NFL teams have three different tagging options to attempt to keep players under club control: 1) Non-exclusive franchise tag; 2) Exclusive franchise tag; 3) Transition tag.

Non-exclusive franchise tag: This is the most commonly used tag. When people refer to the "franchise tag" they are generally talking about the non-exclusive version. It is a one-year tender offer for an amount no less than the average of the top five salaries at the player's position over the last five years, or 120 percent of his previous salary, whichever is greater. The player can negotiate with other teams. The player's current team has the right to match any offer, or receive two first-round draft picks as compensation if he signs with another club.

Exclusive franchise tag: A one-year tender offer to a player for an amount no less than the average of the top five salaries at the player's position for the current year, or 120 percent of his previous salary, whichever is greater.
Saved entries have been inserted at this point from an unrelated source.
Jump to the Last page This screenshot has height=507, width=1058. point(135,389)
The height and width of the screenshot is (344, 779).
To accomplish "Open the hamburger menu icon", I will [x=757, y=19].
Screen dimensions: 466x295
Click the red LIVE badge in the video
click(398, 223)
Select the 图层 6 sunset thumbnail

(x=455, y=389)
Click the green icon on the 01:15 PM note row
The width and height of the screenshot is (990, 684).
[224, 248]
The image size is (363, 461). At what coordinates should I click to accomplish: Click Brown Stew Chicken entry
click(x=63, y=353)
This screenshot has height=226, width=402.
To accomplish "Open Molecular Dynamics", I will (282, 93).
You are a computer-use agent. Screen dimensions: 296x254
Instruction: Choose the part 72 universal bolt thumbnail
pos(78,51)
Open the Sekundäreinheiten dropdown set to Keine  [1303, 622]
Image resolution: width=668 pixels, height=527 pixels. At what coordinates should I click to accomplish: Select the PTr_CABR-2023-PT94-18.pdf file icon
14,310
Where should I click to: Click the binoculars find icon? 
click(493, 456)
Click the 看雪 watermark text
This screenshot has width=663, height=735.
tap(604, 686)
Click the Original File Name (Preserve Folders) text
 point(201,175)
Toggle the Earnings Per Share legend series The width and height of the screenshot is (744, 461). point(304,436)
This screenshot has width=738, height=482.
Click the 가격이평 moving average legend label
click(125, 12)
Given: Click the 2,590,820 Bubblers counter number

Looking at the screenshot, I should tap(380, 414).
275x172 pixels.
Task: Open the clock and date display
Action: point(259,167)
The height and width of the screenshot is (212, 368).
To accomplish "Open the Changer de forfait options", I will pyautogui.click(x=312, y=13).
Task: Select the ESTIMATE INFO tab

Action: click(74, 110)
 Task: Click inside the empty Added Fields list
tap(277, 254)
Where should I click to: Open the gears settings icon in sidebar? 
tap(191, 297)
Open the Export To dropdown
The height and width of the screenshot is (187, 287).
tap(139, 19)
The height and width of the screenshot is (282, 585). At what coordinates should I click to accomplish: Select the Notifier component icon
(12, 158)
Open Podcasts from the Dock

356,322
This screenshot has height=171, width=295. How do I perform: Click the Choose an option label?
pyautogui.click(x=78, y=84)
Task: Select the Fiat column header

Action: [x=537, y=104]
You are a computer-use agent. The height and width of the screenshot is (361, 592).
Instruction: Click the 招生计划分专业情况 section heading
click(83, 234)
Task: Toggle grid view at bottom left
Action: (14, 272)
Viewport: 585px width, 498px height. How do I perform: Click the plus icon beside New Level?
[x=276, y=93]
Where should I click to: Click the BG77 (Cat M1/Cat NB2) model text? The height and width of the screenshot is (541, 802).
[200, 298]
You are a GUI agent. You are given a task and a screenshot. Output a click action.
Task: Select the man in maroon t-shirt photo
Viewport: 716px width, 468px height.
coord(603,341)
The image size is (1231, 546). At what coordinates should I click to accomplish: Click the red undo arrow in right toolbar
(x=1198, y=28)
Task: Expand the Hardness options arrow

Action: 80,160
The player cannot negotiate with another team. The bump in pay scale (current average salary versus averaging of the past five years of data) means only the very best -- players for whom teams would gladly give up two first-round picks to sign -- receive this tag (Kirk Cousins and Le'Veon Bell received the exclusive tag last season).

Transition tag: The transition tag is generally a half-measure to try and keep a player but not necessarily at the premium price. The transition designation is a one-year tender offer for an amount that is the average of the top 10 salaries at the position -- as opposed to top five for the franchise tag. It guarantees the original club the right of first refusal to match any offer the player might receive from another team. The tagging club is awarded no compensation if it chooses not to match.

Tagged players have until 4 p.m. ET on July 16 to negotiate a multiyear contract with the team. After this date, the player may sign only a one-year contract with his club for the 2018 season, and the contract cannot be extended until after the team's last regular-season game.

Players can sign the tender at any point after they are given the designation. Until the tender is signed, the team can rescind the franchise or transition tag -- as we saw with Josh Norman two years ago. Once the sheet is signed, the player's salary is guaranteed for that season. If a player does not sign the tender, they remain without a contract, and therefore are not subject to fine schedules for skipping offseason workouts (as we saw with Bell last summer).

Each team can only use one tag in a given year -- they can't designate both a franchise and transition player. A rescinded tender counts as a tag, meaning a team can't designate one player, rescind it, and use a new tag on another player in the same year. A player can be tagged up to three times by his team, with a bump in pay each time.

NFL Network Insider Ian Rapoport reported in December during the NFL's league meeting that teams were given a 2018 salary cap projection of $174.2-178.1 million, according to a source. The franchise and transition tag numbers will be determined when the final salary cap number is officially set. The salary cap was $167 million in 2017.